Миа опустила голову, разглядывая носки красных резиновых сапог.
— Он места себе не находит. Прикипел сердцем к этой земле. Я боюсь, что он погибнет, как дерево, вырванное с корнем. Но ничего не поделать.
— Да брось, я поговорю с мессером. Или с Вольфом. Вы должны остаться во дворце.
— Не надо! — Миа испуганно схватила его за руку.
— Нет, надо.
— Лука…
— Я не позволю им вышвырнуть вас.
Поняв, что ей не переспорить, Миа только вздохнула.

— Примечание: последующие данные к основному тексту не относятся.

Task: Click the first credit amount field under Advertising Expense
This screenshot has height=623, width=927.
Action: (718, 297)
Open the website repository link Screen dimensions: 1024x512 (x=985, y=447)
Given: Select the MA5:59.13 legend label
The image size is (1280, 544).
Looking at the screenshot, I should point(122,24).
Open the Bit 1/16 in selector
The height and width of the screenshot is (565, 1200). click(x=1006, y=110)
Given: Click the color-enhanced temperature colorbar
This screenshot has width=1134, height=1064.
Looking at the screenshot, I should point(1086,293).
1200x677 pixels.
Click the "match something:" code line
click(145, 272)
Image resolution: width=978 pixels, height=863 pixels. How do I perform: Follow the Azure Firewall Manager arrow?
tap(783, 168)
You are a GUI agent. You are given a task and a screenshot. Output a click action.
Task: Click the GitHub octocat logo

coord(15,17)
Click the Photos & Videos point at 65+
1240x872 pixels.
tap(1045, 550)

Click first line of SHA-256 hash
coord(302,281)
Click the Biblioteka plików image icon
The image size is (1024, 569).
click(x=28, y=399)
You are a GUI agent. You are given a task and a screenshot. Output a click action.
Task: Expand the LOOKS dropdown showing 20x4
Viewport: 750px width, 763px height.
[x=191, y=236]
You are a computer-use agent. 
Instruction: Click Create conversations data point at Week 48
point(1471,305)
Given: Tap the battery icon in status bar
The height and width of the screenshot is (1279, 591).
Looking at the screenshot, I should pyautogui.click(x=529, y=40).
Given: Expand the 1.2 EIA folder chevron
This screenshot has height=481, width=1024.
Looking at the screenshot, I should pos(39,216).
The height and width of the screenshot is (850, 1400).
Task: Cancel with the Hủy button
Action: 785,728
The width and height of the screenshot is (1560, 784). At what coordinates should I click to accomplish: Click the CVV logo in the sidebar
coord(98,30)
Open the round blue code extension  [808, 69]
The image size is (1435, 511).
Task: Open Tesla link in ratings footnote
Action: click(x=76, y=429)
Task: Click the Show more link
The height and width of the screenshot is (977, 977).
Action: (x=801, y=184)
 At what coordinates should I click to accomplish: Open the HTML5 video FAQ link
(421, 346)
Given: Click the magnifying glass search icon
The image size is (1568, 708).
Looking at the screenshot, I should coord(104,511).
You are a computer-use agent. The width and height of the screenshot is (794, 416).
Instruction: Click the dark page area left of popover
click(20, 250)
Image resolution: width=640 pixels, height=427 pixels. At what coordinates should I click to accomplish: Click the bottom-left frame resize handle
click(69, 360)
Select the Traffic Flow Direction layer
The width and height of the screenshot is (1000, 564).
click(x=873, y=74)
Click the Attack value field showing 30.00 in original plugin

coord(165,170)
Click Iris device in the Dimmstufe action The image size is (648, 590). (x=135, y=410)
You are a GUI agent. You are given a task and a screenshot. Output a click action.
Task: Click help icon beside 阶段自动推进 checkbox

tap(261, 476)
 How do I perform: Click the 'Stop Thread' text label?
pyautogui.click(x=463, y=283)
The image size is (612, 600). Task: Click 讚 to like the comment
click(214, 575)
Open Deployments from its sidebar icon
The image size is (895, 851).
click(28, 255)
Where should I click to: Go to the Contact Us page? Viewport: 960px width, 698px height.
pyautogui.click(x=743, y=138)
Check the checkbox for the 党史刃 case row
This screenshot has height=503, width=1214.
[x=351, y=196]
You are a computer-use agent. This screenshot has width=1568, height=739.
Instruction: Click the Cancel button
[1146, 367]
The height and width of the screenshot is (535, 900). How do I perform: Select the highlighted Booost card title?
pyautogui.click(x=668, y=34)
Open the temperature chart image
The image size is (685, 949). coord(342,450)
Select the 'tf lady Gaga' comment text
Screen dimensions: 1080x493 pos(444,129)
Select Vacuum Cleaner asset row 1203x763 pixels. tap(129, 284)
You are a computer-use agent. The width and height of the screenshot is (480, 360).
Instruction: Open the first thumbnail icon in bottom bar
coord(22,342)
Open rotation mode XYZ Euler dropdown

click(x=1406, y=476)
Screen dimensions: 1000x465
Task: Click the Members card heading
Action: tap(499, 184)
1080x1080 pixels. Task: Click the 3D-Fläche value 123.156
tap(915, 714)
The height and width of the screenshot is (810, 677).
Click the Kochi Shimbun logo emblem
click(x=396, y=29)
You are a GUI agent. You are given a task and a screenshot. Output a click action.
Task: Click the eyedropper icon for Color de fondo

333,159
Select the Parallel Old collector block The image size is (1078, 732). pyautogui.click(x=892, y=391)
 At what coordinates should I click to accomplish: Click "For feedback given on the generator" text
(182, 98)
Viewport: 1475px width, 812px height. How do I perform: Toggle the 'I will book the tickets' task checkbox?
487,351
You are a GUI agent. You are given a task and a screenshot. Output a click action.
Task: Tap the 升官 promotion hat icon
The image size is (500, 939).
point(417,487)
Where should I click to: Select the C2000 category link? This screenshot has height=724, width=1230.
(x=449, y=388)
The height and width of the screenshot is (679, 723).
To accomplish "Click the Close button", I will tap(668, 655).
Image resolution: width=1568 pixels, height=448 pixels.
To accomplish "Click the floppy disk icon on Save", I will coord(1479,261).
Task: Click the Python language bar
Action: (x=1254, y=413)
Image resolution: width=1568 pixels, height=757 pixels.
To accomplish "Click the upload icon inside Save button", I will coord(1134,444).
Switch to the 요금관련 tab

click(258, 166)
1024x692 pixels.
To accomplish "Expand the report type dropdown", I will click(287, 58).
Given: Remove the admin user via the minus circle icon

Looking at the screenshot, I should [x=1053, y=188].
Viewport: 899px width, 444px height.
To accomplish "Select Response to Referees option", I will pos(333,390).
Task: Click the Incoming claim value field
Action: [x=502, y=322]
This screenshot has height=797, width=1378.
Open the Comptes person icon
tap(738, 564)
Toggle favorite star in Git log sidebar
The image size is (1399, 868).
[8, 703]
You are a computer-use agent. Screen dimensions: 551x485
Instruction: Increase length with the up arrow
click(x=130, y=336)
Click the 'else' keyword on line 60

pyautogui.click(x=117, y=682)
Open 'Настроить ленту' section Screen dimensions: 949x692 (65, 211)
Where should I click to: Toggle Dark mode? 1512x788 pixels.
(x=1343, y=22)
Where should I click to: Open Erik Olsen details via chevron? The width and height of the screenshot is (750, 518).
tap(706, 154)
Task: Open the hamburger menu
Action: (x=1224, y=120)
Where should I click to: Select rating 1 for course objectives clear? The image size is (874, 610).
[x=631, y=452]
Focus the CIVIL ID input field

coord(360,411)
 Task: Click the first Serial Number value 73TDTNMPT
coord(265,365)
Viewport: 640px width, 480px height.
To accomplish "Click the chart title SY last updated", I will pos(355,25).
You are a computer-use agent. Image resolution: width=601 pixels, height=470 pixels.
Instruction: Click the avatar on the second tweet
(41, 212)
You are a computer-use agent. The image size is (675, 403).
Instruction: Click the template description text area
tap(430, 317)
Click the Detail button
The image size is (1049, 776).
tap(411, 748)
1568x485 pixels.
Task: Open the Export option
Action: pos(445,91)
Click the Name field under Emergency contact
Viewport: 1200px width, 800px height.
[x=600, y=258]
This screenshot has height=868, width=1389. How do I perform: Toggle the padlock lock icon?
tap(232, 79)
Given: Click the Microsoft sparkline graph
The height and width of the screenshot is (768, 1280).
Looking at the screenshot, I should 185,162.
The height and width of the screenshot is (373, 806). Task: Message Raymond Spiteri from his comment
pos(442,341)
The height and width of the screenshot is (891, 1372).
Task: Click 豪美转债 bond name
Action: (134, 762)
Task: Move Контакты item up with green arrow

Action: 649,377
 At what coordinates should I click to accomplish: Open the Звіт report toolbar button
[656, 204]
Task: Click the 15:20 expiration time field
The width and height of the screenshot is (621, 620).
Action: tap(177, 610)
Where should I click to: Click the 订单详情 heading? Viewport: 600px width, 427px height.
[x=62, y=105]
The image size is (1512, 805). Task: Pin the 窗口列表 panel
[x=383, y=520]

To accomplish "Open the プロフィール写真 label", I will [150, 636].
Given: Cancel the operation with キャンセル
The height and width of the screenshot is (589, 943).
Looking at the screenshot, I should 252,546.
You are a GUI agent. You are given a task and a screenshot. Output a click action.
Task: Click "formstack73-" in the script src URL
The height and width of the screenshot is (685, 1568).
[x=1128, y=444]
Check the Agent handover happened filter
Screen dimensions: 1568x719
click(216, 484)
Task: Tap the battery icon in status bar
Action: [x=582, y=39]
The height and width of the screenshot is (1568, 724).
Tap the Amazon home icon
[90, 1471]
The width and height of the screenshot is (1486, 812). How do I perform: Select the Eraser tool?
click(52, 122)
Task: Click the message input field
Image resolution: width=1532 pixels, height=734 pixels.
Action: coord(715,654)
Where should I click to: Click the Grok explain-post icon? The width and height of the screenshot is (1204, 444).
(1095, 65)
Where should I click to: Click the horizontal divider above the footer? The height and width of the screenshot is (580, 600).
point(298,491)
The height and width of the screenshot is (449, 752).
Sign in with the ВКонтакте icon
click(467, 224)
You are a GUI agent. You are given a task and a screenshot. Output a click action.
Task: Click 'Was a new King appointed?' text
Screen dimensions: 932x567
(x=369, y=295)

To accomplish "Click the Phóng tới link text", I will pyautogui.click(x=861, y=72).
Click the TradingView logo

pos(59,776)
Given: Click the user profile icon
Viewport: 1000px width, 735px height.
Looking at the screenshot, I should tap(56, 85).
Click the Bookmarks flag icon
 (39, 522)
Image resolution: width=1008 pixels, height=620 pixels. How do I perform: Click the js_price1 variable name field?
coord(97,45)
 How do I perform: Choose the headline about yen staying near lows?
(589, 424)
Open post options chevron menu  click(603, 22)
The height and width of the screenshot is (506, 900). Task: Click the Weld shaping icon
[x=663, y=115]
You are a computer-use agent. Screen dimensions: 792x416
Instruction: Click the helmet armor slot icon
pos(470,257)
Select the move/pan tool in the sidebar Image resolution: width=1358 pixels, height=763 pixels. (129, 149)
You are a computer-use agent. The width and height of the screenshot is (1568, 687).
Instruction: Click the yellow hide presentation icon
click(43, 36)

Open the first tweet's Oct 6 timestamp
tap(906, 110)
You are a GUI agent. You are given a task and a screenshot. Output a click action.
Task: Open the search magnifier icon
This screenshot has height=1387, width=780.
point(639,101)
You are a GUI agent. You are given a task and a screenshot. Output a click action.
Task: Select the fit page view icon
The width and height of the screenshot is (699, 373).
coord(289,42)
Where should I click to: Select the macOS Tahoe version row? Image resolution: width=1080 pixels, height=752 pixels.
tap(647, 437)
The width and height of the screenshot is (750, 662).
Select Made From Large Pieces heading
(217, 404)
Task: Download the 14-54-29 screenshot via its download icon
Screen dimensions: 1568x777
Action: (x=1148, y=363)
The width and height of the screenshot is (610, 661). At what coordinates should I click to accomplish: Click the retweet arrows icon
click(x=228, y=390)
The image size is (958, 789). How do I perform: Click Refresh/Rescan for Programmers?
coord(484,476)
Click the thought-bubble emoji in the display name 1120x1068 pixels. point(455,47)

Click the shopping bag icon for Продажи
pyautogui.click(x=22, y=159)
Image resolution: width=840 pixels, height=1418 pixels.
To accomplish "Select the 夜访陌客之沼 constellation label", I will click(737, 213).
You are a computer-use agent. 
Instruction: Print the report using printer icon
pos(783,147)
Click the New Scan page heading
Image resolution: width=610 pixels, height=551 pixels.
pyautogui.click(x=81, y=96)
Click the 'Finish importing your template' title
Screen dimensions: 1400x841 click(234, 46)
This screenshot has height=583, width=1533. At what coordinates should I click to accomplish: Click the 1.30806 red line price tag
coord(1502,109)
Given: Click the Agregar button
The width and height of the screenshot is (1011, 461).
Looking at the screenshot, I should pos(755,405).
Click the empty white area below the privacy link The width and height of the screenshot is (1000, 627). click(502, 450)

Услышав просьбу Луки, Вольф настрого запретил ему докучать мессеру, занятому большими государственными делами, разговорами о жалком старом садовнике и его внучке. Луку ждало и еще одно горькое разочарование: отъезд Тео вовсе не разорвал их с дядей контракт, а, наоборот, сделал его бессрочным. Вольф ясно дал понять: до возвращения наследника мессера из Чжунго и речи не может быть о том, чтобы Лука покинул дворец. Советник распорядился, чтобы второго сына мессера обеспечили надежной охраной.